III. Méthode alternative

[6]              Lors de l’audience, M. Dominic Delambre, comptable professionnel agréé, a témoigné à titre d’expert pour l’appelant. Ce dernier a admis, qu’à la lumière de la tenue de livres inadéquate et l’absence de preuve justifiant les fournitures taxables du restaurant, le ministre était justifié de procéder par voie de méthode alternative[1].

[7]              L’avocate de l’appelant a aussi admis à plus d’une reprise durant sa plaidoirie que le ministre ne pouvait pas déterminer les ventes avec l’information disponible. À cet effet, elle a indiqué que « c’est pas nié que l’information était pas disponible pour être capable d’aller retracer les ventes de façon claire et précise. »

[8]              Par conséquent, je ne juge pas nécessaire de réviser dans ces motifs tous les éléments qui ont mené le ministre à utiliser une méthode alternative. Il suffit de dire qu’après avoir entendu la preuve, je suis d’avis que le ministre était justifié de procéder par voie de méthode alternative pour établir une cotisation à l’égard de l’appelant. Sommairement, à titre d’exemple, l’appelant tenait un registre de ventes pour la période du 1er janvier 2009 au 24 avril 2012. Dans ce registre, l’appelant inscrivait manuellement la date et le montant des ventes pour cette journée, sans aucune ventilation. L’appelant ne gardait aucune pièce justificative. Les rouleaux de la caisse enregistreuse, les rapports de fermeture de la caisse enregistreuse, soit les rubans « Z », ou les notes de repas qui auraient pu justifier les ventes du restaurant n’étaient pas conservés par l’appelant.

[9]              Les horaires des employés n’étaient également pas conservés par l’appelant ni la copie des talons de chèque des salaires. En ce qui a trait aux achats pour l’exploitation de son restaurant, l’appelant n’était pas plus prudent. Il a indiqué qu’il payait plusieurs de ses fournisseurs en argent comptant et que parfois il n’obtenait pas de factures ou que certaines étaient égarées. L’appelant n’avait donc pas de système de tenue de livres adéquat et fiable lui permettant de justifier autant les ventes que les dépenses du restaurant.

(1) Méthode alternative utilisée par le ministre

[10]         Depuis le 1er novembre 2011, les restaurateurs doivent installer le module d’enregistrement des ventes, soit le MEV. Ce système est obligatoire et force le restaurateur à remettre une facture au client. Cependant le MEV n’est pas parfait, si le tiroir-caisse reste ouvert, le restaurateur peut, sans poinçonner, faire payer un client pour son repas sans lui remettre une facture. Ainsi, la valeur du repas n’est pas enregistrée par le MEV. Pour les raisons qui suivent, M. Ibarissen, le vérificateur à l’ARQ responsable du dossier de l’appelant, a expliqué que pour les périodes après le 1er novembre 2011, il n’a pas pu se fier aux données du MEV pour comptabiliser les ventes du restaurant de l’appelant.
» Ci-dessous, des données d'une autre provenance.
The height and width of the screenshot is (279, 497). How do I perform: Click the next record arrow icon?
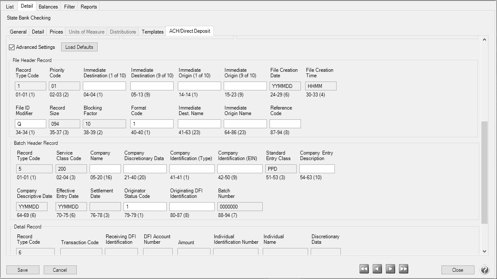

[11]         À cet effet, Mme Marchand de l’ARQ a témoigné que généralement, dans les dossiers relatifs à la restauration, des agents de l’ARQ vont anonymement consommer un repas afin d’observer le fonctionnement du restaurant. Lors d’une visite anonyme au restaurant de l’appelant avec une collègue de l’ARQ, Mme Marchand a noté que lors du paiement des factures, l’appelant a gardé le tiroir-caisse ouvert entre le paiement en argent comptant de sa collègue et le paiement en argent comptant de son repas. Ainsi, si Mme Marchand n’avait pas demandé à l’appelant d’obtenir une facture, le montant de la facture pour son repas n’aurait pas été enregistré par le MEV. C’est seulement à la suite de sa demande de facture que l’appelant a fermé le tiroir-caisse afin de poinçonner le montant du repas et a remis une facture à Mme Marchand.

[12]         De plus, lors de leur visite initiale au restaurant de l’appelant, le 26 avril 2012, M. Ibarissen et sa collègue Mme Coulombe, se sont présentés en tant que vérificateurs de l’ARQ à la serveuse présente au restaurant. Incapable de rejoindre l’appelant, la serveuse a permis aux deux vérificateurs de visiter le restaurant. Lors de la visite du restaurant, Mme Coulombe a noté que la serveuse a jeté le calepin « Blue Line » de ses notes de repas au recyclage. Mme Coulombe a récupéré les notes de repas du recyclage.

[13]         M. Ibarissen a été incapable de concilier les notes de repas avec les enregistrements faits au MEV pour cette journée. Il est important de noter que ces exercices n’ont pas servi à établir la cotisation; l’intimée n’a utilisé ces trames factuelles que pour établir que M. Ibarissen ne pouvait pas se fier au MEV pour tenter d’établir les ventes du restaurant pour les périodes en litige après la mise en place du MEV.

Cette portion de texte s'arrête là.